Easy Fixes for a Vacuum Without Suction

A vacuum cleaner can cover thousands of miles over its lifespan, so it's bound to have a few issues over time. It's rarely worth the cost of a repair, but many everyday vacuum problems have quick fixes.

Easy Fixes for a Vacuum Without Suction

My vacuum has lost its suction

Check for blockages and air leaks

A vacuum cleaner is basically an electric fan that sucks air and dust up a tube into a bag or chamber. The air is then filtered and expelled. Upright cleaners have revolving, belt-driven brushes to beat dust out of carpets, while cylinder cleaners rely on suction alone, and some designs have bags to collect dust while others don't.

  • If suction drops when using a cylinder cleaner, check that you haven't sucked up something that has blocked the hose. Turn off the machine and take off each section of the hose in turn, starting with the one farthest from the motor. Switch the cleaner on after each stage and check the suction; if it comes back, the obstruction must be in the hose section you just removed. Now you can focus on unblocking the hose.
  • If the hose is clear, check the dust bag and filters. Replace a full or ripped bag right away or, on a bagless model, empty a full dust canister. Wash or replace clogged filters. Don't be tempted to repair a burst dust bag with tape — they're not reusable.
  • Check the revolving brush on your upright cleaner — it can get bunged up with tangles of hair or string, which reduces cleaning power. Cut the strands with scissors and unravel them.

Push out the obstruction

Is something wedged in your vacuum cleaner's hose? If shaking, blowing and jiggling have failed, try pushing it out, but not with a stick — a damaged hose is just another problem to fix.

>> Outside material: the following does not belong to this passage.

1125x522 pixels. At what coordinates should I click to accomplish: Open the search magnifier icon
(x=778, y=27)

A length of garden hose is the perfect tool: flexible, long enough to push all the way through (most vacuum cleaner hoses extend at least 1.8 metres/six feet) and the rubbery plastic won't tear the hose.

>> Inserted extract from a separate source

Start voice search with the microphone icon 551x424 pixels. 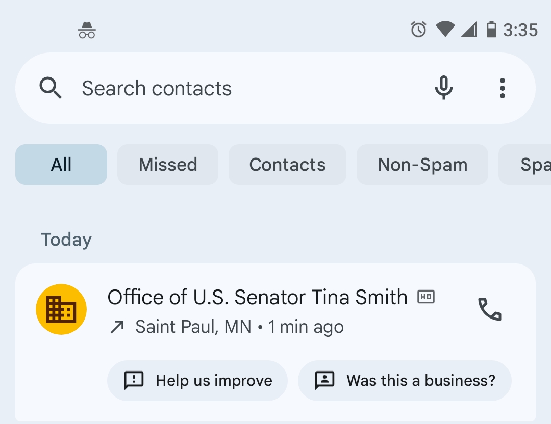point(443,88)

  • Disconnect the blocked pipe and feed the garden hose in from the vacuum cleaner end until you reach the obstruction. It's usually easiest to push the blockage back out the way it came in. Gently prod to try to shift it.
  • If you can't make the blockage move, remove the hose and try again from the other end, alternating ends until the blockage comes free.


Never carry a vacuum cleaner by its cord or pull on the cord to move the machine along the floor. Damage to the elecrical contacts within the cleaner could result in a nasty shock.